▶ [Task objective]: Each line of the data below should be repeated exactly.

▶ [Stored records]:
──────────────────────────────

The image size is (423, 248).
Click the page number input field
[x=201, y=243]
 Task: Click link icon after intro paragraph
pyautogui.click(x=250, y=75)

──────────────────────────────

▶ [Exercise solution]:
The image size is (423, 248).
Click the page number input field
[x=201, y=243]
 Task: Click link icon after intro paragraph
pyautogui.click(x=250, y=75)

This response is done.